[Complete the following]
- 1) Reproduce a portion of the passage on non-Candida fungemia word for word. Begin at the words "Inappropriate therapy is" and stop after "mortality of non-Candida fungaemia.".
- 2) Answer these questions from the passage on non-Candida fungemia:
(a) What share of non-Candida fungemia patients were colonized by the causative organisms before fungemia onset?
(b) What was the mortality of candidemia in this study?
(c) In which fungemia was initial therapy with antifungals at a high MIC primarily found, and at what rate?
- 3) Decide whether each statement agrees with the passage on non-Candida fungemia. Answer yes or no, and quote the deciding words.
(a) None of the patients with non-Candida fungemia had a solid malignancy.
(b) Patients with candidemia had a higher SOFA score than patients with non-Candida fungemia.
(c) Chronic kidney disease was one of the independent risk factors for non-Candida fungemia.

[Passage]

====

Among patients with non-Candida fungaemia, one or more co-morbidities were identified in all patients, but none had a solid malignancy. Several factors, including chronic kidney disease, prior bacteraemia, renal replacement therapy, corticosteroid therapy, higher SOFA score, and 30-day mortality, were significantly over-represented in non-Candida fungaemia. However, independent risk factors associated with non-Candida fungaemia only included collagen disease and renal replacement therapy. Other significant risk factors for non-Candida fungaemia in the univariate analysis might have confounded these associations. Although colonisation by Candida species at multiple sites in the body is commonly recognised as a major risk factor for invasive candidiasis in critically ill patients, Candida colonisation occurs primarily in immunocompromised patients [14]. In this study, colonisation by causative organisms prior to fungaemia onset was noted in 72.7% of non-Candida fungaemia patients. This finding is intriguing and may be an important clue for predicting the occurrence of non-Candida fungaemia.

Non-Candida fungaemia was significantly associated with 30-day mortality in the univariate analysis but was not an independent predictor in the multivariate analysis. Although this factor could be a confounding variable, the mortality of non-Candida fungaemia was higher than that of candidaemia (54.5% versus 21.2%). This high mortality rate is consistent with previous reports [2, 3]. However, the mortality of candidaemia (21.2%) was lower compared to those of previous reports (50-80%) [1, 710]. The difference in the severity of illness might explain this discrepancy. Anunnatsiri et al. reported that patients with non-Candida fungaemia and patients with candidaemia had similar illness severities [2]. In our study, patients with candidaemia had a lower SOFA score than patients with non-Candida fungaemia (P = 0.02), although this difference was not significant in the multivariate analysis. Another explanation for this discrepancy is that the clinical intervention by infectious disease physicians contributed to the low mortality of candidaemia in our hospital [15].

Inappropriate therapy is a significant predictor of mortality in fungaemia [7, 10, 1619]. Antifungal resistance is common among non-Candida yeasts; thus, treatment options are limited, and the appropriate therapy can be left untried [11]. Initial therapy with antifungals at a high MIC was primarily found in T. asahii fungaemia (75%). However, the rate of appropriate therapy was similarly low between non-Candida fungaemia and candidaemia when appropriate therapy was defined as treatment with agents at a low MIC within 24 hours (data not shown). These findings suggest that other factors (e.g., background and comorbidities) might contribute to the high mortality of non-Candida fungaemia.

====

(Stored items)
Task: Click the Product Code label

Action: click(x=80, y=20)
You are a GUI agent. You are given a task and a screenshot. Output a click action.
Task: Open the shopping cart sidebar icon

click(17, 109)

====

[Responses in order]
- 1)
Inappropriate therapy is a significant predictor of mortality in fungaemia [7, 10, 1619]. Antifungal resistance is common among non-Candida yeasts; thus, treatment options are limited, and the appropriate therapy can be left untried [11]. Initial therapy with antifungals at a high MIC was primarily found in T. asahii fungaemia (75%). However, the rate of appropriate therapy was similarly low between non-Candida fungaemia and candidaemia when appropriate therapy was defined as treatment with agents at a low MIC within 24 hours (data not shown). These findings suggest that other factors (e.g., background and comorbidities) might contribute to the high mortality of non-Candida fungaemia.

- 2)
(a) 72.7%
(b) 21.2%
(c) T. asahii fungaemia, at 75%

- 3)
(a) Yes: "none had a solid malignancy"
(b) No: "patients with candidaemia had a lower SOFA score than patients with non-Candida fungaemia (P = 0.02)"
(c) No: "independent risk factors associated with non-Candida fungaemia only included collagen disease and renal replacement therapy"